What the task asks:
Rewrite the entries below, changing every "screenshot" to "image" and leaving all other text as it is. Omit the pictures from your answer.

Entries for finding displayed items:
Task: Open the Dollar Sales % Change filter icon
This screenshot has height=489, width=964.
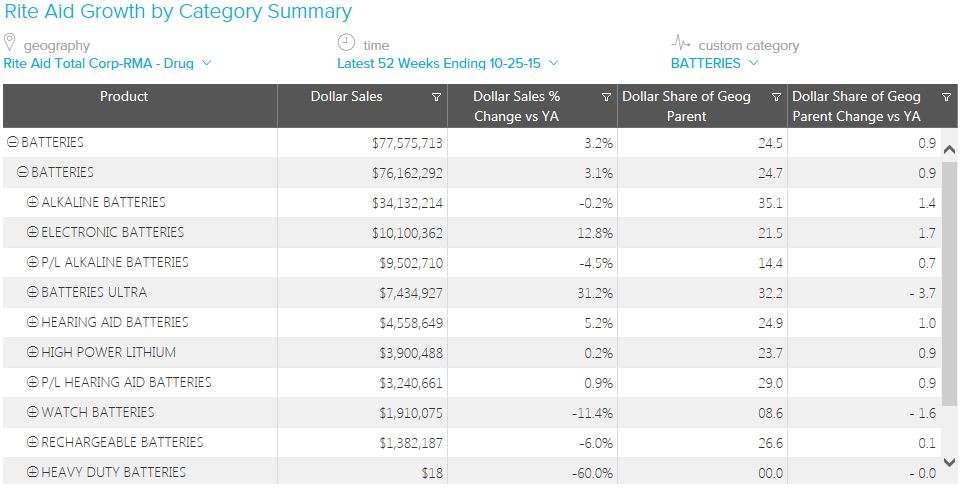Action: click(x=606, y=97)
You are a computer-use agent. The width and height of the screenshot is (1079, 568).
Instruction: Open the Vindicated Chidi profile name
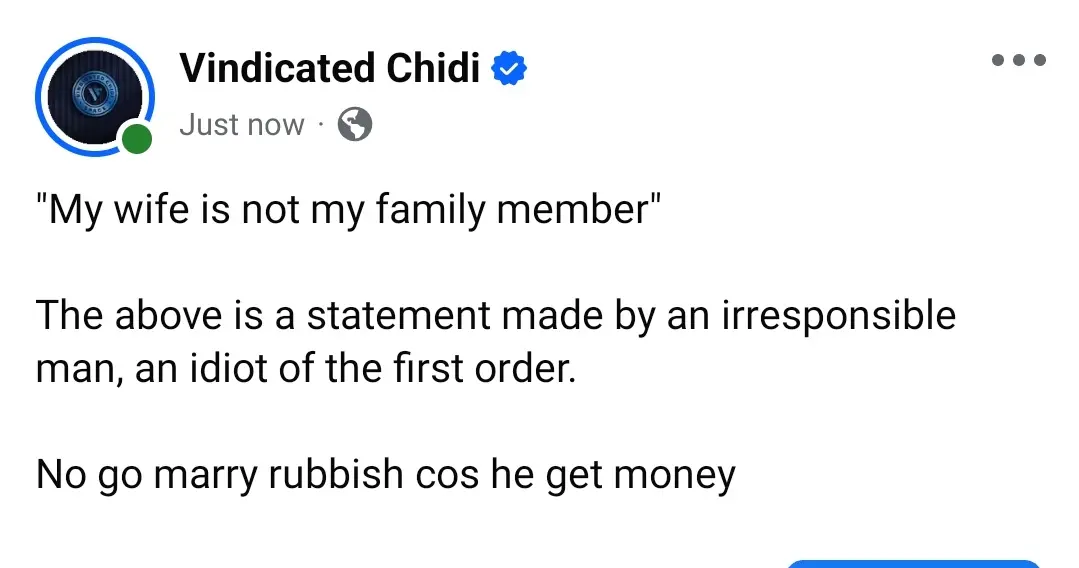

Output of the task:
Task: Open the Dollar Sales % Change filter icon
This image has height=489, width=964.
Action: click(x=606, y=97)
You are a computer-use agent. The width and height of the image is (1079, 568).
Instruction: Open the Vindicated Chidi profile name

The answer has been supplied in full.